= Try it =
Copy whichever lines of the data hold the word "score".

*** Provided records ***

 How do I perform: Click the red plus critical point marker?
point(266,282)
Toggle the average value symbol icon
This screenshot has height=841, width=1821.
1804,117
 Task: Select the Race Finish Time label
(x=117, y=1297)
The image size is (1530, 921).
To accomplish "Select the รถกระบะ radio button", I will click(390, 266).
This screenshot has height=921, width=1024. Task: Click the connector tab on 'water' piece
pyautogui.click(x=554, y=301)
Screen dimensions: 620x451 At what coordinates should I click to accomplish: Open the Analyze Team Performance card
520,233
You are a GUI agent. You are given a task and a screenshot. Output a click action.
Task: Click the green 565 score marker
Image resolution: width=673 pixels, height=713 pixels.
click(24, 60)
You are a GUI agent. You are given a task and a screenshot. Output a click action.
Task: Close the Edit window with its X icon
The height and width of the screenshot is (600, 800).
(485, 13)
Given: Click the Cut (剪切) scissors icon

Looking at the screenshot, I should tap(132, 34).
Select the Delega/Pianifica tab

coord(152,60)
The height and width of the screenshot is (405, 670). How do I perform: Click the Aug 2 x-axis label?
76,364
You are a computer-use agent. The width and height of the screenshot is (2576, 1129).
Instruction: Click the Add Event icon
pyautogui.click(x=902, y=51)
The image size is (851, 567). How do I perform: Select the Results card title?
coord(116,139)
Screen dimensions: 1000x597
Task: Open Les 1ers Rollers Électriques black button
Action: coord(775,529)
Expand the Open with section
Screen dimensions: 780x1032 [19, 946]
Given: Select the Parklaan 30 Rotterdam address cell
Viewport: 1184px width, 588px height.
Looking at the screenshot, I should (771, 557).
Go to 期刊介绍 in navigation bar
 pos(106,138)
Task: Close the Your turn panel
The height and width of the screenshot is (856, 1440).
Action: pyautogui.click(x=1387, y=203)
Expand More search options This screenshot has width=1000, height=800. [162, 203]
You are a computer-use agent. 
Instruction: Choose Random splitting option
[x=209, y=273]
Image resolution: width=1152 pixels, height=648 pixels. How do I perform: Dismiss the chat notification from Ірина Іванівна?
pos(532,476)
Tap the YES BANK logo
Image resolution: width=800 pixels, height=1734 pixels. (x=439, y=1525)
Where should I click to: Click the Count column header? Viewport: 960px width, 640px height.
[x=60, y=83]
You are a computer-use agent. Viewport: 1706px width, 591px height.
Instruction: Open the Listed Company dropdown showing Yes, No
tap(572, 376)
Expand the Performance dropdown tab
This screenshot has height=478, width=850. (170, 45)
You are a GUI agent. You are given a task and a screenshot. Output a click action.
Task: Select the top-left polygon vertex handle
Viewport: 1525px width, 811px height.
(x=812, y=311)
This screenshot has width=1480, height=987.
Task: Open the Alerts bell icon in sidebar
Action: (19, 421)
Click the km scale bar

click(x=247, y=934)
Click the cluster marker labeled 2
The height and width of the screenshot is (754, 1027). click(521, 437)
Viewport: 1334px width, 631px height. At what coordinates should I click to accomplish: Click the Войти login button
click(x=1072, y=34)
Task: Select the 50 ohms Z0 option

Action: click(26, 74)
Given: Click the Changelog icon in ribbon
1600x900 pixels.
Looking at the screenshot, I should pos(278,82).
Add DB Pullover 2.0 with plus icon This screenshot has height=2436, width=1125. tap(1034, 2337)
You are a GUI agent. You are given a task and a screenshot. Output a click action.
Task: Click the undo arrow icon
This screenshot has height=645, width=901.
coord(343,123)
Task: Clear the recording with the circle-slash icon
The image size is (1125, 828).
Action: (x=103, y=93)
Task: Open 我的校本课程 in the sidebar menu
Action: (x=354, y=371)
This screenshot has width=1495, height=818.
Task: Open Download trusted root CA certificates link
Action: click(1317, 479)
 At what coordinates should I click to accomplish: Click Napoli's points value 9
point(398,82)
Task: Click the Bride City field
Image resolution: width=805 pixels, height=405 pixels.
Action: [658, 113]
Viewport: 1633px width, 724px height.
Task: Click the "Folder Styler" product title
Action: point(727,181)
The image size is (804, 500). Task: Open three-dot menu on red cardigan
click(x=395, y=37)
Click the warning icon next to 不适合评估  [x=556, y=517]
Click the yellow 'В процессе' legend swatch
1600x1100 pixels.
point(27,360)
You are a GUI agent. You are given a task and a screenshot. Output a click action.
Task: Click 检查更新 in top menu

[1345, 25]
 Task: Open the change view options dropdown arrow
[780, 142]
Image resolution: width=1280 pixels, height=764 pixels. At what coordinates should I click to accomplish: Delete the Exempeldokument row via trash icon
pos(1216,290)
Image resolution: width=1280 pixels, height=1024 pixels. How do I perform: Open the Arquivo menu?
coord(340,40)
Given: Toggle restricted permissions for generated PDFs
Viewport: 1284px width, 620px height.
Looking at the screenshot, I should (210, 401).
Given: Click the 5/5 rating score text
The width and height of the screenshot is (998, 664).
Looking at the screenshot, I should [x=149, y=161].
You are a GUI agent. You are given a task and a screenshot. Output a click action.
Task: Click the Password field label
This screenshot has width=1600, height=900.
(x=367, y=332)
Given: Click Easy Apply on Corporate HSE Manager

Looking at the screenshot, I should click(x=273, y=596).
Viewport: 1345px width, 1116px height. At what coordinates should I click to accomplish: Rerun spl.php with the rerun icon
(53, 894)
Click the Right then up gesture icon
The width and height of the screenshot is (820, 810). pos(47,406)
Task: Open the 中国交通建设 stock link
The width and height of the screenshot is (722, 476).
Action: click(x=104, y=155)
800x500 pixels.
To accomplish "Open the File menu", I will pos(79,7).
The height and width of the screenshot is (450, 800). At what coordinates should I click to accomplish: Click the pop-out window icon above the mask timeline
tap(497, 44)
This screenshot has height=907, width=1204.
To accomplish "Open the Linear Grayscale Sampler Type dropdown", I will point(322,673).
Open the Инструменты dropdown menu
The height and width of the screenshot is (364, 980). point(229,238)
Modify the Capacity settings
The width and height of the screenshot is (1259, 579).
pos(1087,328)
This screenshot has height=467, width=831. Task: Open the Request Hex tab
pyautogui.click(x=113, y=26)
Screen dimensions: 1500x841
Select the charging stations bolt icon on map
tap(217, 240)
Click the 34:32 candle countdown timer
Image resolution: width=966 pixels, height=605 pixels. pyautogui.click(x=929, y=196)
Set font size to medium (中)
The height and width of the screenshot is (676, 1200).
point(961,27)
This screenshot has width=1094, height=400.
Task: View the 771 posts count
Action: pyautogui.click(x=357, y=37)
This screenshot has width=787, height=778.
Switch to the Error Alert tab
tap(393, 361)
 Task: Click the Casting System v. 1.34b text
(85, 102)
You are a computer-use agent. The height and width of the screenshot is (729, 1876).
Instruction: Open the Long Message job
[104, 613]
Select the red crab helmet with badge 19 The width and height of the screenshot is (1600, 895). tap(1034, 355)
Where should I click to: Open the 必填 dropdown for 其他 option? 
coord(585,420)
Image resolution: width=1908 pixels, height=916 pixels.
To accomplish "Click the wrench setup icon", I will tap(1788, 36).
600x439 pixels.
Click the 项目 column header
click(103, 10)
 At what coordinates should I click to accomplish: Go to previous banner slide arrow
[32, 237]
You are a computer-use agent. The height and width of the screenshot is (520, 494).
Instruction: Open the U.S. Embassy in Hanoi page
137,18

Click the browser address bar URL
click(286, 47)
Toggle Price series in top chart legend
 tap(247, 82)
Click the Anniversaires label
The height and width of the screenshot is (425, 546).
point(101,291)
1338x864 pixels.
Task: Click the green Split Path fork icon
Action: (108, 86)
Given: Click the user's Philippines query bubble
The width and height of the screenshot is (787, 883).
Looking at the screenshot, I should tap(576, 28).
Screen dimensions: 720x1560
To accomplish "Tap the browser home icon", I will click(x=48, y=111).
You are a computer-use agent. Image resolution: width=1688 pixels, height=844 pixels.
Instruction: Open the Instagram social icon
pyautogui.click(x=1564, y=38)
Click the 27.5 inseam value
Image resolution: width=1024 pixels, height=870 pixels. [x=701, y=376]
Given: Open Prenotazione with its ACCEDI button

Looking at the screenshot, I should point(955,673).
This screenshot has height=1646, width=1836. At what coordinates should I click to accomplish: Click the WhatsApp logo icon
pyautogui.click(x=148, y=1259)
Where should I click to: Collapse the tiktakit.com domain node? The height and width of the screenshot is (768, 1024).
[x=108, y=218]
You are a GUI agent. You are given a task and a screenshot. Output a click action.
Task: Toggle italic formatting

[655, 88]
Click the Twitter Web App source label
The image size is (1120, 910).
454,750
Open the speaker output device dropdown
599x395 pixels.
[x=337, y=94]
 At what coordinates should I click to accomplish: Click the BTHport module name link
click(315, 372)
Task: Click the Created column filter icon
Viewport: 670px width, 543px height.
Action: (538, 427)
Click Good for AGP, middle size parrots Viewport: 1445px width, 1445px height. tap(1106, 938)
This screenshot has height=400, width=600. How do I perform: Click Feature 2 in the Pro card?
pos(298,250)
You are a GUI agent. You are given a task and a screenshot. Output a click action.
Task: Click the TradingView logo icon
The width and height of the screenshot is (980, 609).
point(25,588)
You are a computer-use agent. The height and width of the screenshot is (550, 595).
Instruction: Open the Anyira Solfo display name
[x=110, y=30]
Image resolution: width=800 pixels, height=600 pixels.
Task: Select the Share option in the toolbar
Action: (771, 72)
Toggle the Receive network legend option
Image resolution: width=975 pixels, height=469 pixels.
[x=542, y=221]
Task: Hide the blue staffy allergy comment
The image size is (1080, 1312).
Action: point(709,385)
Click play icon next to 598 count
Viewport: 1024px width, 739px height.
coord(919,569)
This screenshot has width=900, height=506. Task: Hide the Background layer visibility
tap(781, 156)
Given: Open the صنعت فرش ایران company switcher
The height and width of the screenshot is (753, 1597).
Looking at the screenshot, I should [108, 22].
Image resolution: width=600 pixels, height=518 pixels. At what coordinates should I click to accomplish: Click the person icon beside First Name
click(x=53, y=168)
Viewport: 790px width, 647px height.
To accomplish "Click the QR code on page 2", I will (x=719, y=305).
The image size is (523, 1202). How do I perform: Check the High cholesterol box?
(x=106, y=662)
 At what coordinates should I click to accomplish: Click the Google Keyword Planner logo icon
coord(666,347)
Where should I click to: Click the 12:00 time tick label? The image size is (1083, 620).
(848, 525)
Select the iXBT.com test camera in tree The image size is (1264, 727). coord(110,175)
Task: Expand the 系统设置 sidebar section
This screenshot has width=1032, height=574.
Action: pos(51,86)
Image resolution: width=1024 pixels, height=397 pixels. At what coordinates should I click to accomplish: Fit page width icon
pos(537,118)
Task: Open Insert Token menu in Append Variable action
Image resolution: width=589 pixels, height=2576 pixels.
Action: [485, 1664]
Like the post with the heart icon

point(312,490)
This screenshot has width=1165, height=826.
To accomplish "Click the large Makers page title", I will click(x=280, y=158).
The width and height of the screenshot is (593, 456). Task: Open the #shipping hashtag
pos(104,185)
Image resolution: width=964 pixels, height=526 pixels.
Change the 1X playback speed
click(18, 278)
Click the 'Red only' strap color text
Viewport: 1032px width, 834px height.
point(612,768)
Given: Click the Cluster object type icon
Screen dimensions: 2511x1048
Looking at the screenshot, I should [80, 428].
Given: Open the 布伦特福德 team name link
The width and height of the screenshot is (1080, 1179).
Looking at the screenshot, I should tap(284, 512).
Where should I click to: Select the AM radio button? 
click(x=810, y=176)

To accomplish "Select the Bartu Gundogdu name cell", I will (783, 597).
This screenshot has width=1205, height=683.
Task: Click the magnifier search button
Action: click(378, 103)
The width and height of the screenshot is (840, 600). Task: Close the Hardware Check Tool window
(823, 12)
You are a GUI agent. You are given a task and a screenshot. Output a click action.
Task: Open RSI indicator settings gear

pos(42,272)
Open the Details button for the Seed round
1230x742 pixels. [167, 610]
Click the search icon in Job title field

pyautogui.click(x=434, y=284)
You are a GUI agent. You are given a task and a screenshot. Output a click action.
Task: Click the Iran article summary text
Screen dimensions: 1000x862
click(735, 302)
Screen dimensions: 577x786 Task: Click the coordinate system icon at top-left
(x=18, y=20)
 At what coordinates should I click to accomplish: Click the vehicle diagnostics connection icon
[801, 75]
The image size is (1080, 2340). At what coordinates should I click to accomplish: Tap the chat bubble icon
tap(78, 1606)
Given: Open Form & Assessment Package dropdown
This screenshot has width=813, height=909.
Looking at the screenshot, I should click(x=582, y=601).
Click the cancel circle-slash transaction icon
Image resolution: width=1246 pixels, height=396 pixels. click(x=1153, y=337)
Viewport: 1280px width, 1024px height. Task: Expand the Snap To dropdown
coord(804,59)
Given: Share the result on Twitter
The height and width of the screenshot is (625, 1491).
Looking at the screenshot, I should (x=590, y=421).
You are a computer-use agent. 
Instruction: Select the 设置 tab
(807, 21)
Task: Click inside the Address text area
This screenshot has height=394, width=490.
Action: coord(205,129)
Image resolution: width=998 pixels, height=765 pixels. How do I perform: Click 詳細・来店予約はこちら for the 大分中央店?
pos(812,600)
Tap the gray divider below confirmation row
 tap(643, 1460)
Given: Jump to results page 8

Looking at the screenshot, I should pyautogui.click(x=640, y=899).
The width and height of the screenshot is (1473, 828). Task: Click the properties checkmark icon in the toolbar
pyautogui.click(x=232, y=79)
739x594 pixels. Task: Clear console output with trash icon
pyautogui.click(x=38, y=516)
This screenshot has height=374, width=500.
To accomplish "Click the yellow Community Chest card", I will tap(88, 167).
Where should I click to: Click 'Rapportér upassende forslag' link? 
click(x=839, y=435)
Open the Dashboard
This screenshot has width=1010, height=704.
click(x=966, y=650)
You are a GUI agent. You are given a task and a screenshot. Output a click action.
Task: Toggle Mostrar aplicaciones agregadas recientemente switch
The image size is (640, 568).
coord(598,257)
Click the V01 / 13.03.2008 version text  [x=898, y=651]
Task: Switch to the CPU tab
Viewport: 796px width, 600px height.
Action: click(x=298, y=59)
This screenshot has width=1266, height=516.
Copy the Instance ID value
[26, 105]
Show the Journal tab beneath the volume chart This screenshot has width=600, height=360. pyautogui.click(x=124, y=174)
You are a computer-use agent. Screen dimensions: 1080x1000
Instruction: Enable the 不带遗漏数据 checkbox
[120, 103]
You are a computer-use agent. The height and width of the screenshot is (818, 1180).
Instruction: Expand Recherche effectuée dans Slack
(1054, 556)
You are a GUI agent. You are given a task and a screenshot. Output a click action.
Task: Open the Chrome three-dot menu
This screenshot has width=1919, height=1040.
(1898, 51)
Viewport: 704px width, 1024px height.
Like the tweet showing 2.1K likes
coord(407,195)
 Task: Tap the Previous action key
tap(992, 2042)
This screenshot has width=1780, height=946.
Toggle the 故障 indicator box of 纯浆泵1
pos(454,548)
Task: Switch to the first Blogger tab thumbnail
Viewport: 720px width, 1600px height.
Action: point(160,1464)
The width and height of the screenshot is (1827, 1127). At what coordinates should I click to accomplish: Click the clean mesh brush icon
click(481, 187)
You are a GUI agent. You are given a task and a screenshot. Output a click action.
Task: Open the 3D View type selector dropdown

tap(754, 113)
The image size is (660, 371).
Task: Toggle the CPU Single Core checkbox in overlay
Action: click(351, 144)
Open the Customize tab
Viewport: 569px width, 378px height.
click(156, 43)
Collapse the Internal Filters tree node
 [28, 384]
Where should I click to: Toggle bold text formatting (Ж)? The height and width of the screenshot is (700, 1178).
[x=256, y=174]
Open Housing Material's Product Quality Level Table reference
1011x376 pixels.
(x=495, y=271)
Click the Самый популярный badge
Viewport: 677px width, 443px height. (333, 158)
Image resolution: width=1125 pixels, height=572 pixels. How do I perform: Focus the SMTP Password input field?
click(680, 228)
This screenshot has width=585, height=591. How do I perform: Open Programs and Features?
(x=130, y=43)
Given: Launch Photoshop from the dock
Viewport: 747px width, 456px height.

*** End of Provided records ***

= Your solution =
Task: Click the green 565 score marker
Given: Click the 5/5 rating score text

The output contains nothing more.